Rare Diseases, Disability, and Self-Identity: I Am More Than My Condition

I didn't always see myself as someone living with a rare disease. For years, I fought to hold onto the life I had before my diagnosis. When my symptoms first appeared in my early twenties, I treated them as a problem to solve, a puzzle that, once completed, would bring me back to "normal."

But that version of my life slowly slipped away. My days became consumed with managing treatments and adjusting routines. Every decision—from when to rest to what I could handle—was dictated by my condition. I resisted the idea that this was permanent, that my reality had changed.

It wasn't until I attended my first support group meeting that I began to see things in a different light. Hearing others share their experiences—so similar to mine—made me realize I wasn't alone. For the first time, I felt understood. Yet, even then, I hesitated to claim this identity. I didn't want to be seen as "someone with a rare disease." I wanted to be seen for who I am.

The unseen burdens of living with a rare disease

One evening, after spending the week catching up with my partner, I looked around my apartment. The sink overflowed with dishes, and the fridge stood empty. I hadn't noticed until the quiet returned, and I was alone with the exhaustion.

This is what living with a rare disease often looks like: a constant trade-off. To make space for one thing, something else must give. That week, I'd chosen connection over chores, spending my energy on a relationship instead of attending to the basics of daily life.

Not everyone understands this balancing act. An ex-friend once told me, "You can't blame everything on your condition." Their words stung, not because they were right, but because they were so wrong.
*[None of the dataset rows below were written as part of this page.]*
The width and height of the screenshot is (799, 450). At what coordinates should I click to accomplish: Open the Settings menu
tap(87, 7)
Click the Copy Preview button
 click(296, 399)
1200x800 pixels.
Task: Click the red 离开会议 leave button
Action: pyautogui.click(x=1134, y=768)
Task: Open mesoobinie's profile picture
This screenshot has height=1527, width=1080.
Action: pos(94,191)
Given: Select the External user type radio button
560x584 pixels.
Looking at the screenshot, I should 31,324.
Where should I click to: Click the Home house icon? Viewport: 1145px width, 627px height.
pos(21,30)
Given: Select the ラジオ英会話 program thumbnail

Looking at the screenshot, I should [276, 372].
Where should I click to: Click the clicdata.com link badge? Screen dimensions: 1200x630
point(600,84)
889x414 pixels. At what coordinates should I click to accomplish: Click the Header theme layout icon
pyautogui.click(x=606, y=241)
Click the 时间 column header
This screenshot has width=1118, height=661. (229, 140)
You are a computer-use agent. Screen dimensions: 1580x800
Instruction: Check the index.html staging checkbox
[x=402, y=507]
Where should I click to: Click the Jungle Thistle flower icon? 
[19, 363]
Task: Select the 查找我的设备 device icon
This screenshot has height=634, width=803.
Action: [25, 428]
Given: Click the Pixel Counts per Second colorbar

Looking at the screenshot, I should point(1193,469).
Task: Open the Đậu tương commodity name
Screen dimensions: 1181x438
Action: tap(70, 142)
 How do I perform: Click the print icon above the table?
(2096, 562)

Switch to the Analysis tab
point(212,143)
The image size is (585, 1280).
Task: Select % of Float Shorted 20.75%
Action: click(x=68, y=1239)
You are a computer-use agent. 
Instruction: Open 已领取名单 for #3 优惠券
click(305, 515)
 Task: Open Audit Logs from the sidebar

They didn't see how much effort it took for me to keep going, to show up, to do the things most people take for granted.

The price of hiding my struggles

For years, I've hidden my struggles from the world. It's easier that way—less explaining, fewer questions, no awkward looks of pity. But hiding comes at a cost. It reinforces the idea that I have something to be ashamed of, that my condition is something to keep secret.

The truth is more complicated. I've faced rejection and misunderstanding from some, but I've also found compassion and solidarity within the rare disease community. Both are true, and both have shaped the person I'm becoming.

Now, I want to live differently. I want to advocate for myself with confidence and stop pretending I'm fine when I'm not.

A journey toward acceptance and self-worth

Living with a rare disease is messy and unpredictable. Some days, it feels like an endless list of limitations. Other days, it's a reminder of the strength it takes to navigate a world that doesn't always make space for people like me.

I'm learning that my worth isn't tied to what others see or how much I can hide. The exhaustion behind my smile and the sacrifices behind my presence don't define me; they're simply part of the story.

My condition shapes my life, but it doesn't define my identity. At my core, I am still me.